**Required action**: Answer with the number of lines in the listing below that contain the word "code", and nothing else.
-=-=-=-=-
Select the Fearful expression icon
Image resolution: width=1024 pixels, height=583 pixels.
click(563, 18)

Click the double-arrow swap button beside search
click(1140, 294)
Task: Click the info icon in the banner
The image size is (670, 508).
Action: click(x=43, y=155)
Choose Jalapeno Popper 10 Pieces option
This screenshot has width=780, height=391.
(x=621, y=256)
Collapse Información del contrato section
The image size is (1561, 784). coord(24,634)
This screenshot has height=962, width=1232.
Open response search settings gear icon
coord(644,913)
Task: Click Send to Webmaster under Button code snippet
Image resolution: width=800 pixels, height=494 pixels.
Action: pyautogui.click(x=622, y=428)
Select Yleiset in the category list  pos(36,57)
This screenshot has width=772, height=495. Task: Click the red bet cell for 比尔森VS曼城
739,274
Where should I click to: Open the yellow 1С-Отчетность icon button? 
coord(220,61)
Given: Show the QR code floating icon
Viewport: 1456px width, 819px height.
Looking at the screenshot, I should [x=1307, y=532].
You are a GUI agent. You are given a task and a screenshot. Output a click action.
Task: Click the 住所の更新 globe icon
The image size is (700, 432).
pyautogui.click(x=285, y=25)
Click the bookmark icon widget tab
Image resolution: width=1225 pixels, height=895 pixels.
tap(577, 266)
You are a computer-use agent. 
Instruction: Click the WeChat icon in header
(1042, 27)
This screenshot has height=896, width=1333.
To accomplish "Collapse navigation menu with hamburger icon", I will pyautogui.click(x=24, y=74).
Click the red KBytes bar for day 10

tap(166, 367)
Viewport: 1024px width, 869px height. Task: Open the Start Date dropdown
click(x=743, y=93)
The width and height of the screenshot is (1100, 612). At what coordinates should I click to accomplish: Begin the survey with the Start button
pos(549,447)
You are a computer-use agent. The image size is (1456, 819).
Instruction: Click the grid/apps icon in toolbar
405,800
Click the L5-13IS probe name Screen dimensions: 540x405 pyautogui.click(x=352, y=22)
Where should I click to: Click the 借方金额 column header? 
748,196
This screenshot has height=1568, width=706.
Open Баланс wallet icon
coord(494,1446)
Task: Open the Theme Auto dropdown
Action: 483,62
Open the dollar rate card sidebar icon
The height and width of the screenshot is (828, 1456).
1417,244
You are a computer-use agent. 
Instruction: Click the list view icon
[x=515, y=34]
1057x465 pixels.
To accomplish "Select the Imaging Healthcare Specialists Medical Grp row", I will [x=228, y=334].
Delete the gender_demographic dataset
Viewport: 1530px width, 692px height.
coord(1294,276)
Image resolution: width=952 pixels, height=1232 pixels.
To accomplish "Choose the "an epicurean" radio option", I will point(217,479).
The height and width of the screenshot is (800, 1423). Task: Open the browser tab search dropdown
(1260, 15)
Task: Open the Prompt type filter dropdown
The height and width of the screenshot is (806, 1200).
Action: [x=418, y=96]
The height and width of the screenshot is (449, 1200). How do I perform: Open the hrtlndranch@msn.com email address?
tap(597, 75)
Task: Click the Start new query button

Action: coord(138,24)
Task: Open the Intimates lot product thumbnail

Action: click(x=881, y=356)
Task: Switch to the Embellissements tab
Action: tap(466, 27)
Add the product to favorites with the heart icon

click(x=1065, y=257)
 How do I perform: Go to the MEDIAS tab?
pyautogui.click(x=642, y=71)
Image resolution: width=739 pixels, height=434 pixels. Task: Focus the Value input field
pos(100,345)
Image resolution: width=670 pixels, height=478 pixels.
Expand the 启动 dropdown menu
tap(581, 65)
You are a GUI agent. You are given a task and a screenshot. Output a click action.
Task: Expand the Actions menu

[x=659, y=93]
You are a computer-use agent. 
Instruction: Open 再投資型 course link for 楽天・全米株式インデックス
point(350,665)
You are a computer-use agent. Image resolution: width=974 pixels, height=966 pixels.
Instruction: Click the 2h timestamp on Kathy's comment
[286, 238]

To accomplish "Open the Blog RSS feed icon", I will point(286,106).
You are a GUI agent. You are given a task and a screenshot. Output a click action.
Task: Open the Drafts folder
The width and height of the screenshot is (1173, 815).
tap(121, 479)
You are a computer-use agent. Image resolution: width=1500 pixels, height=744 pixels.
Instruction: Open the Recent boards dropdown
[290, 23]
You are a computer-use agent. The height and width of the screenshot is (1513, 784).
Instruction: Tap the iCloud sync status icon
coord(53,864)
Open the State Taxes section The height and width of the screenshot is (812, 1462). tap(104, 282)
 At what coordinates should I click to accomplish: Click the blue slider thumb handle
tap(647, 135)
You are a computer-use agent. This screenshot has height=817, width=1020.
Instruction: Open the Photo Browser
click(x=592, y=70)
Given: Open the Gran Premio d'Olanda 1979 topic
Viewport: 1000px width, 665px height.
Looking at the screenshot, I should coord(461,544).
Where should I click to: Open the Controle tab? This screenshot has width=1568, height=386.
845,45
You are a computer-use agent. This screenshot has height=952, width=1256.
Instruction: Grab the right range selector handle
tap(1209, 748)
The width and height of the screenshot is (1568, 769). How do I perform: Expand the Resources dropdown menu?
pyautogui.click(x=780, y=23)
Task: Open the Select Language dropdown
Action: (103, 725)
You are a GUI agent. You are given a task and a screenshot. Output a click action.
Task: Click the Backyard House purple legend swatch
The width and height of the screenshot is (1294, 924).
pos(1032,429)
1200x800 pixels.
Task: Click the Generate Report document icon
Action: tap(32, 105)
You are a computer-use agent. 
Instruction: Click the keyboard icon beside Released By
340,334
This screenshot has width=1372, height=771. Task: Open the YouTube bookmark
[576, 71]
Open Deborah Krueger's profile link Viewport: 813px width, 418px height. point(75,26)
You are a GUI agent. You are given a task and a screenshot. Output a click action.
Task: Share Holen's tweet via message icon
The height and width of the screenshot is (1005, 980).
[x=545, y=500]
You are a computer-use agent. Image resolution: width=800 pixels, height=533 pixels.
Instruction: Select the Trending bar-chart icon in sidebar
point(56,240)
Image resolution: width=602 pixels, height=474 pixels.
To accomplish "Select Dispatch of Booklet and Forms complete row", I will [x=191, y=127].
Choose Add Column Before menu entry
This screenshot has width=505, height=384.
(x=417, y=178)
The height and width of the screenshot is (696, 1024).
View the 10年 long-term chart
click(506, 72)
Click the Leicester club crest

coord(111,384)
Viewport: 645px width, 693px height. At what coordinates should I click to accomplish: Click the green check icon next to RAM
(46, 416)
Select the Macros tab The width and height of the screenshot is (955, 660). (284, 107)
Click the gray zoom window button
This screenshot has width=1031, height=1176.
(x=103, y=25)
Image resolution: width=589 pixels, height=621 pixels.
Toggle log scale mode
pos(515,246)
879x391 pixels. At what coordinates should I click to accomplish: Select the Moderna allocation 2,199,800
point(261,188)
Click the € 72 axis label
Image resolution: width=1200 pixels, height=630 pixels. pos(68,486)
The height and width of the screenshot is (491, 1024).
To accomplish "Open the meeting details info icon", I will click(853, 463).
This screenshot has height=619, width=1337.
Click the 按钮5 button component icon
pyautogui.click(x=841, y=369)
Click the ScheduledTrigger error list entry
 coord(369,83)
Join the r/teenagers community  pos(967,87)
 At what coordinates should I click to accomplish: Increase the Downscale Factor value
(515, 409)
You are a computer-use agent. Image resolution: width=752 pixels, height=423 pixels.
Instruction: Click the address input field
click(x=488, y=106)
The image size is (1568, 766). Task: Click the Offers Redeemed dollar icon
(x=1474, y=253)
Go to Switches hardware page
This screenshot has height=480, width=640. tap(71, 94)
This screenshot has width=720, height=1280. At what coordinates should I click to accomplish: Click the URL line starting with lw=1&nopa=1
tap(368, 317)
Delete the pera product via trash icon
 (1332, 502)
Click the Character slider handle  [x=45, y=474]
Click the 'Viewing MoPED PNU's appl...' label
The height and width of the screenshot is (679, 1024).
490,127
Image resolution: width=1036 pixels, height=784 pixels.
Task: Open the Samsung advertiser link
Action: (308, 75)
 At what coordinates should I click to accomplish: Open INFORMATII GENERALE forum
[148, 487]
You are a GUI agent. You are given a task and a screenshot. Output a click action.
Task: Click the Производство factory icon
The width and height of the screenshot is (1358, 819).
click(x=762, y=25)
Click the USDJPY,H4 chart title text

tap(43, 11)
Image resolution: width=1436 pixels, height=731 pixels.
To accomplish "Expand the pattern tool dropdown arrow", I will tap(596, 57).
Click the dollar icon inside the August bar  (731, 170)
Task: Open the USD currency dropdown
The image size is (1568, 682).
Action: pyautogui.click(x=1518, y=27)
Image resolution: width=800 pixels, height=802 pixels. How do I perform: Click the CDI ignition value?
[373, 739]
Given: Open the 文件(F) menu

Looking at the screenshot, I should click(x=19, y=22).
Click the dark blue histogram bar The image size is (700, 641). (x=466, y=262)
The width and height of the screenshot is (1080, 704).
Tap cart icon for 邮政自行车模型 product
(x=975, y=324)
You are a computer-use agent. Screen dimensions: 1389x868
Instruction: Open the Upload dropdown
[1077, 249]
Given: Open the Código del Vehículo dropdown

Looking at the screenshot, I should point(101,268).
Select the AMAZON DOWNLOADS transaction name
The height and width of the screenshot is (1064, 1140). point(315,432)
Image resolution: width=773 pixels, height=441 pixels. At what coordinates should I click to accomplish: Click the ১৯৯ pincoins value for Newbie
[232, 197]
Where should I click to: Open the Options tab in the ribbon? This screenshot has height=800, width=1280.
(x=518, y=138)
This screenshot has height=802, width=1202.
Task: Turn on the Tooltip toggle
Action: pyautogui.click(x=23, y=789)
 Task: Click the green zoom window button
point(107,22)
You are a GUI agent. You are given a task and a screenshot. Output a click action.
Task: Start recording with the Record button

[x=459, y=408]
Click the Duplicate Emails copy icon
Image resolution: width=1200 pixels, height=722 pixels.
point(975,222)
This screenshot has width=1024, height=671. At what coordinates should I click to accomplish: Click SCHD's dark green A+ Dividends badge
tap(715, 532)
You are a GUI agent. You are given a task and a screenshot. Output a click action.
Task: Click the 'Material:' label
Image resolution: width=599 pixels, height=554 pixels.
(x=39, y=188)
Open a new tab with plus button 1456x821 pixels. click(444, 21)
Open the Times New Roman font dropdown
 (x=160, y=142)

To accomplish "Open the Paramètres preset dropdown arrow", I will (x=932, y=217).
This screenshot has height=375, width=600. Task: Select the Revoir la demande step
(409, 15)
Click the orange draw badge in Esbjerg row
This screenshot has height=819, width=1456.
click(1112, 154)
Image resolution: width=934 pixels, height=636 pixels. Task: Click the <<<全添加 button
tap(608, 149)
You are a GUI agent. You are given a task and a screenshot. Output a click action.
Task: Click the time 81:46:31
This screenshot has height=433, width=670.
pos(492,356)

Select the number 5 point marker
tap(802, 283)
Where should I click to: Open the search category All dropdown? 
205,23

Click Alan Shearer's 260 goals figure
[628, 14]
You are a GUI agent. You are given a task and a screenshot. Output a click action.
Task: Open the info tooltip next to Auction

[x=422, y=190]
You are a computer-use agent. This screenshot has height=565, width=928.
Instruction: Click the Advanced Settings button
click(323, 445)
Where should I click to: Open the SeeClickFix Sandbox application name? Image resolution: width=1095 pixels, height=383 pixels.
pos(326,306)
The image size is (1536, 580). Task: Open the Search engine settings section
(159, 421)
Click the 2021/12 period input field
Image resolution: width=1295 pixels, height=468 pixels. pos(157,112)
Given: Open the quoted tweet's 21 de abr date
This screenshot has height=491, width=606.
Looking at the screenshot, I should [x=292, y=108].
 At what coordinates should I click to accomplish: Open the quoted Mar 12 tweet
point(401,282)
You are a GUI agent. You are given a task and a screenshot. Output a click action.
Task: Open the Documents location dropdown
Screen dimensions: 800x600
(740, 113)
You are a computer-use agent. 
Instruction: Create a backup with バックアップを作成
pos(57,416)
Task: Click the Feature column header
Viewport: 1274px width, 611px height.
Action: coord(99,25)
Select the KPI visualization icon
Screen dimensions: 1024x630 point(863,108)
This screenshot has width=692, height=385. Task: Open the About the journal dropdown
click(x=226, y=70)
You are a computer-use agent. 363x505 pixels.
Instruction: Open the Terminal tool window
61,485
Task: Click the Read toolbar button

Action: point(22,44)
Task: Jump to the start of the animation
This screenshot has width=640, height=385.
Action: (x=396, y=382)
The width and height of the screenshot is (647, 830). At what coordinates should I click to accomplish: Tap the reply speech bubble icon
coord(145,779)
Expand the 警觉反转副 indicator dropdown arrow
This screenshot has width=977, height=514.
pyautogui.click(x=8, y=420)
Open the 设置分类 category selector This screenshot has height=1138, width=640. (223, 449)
-=-=-=-=-
**Written solution**: 2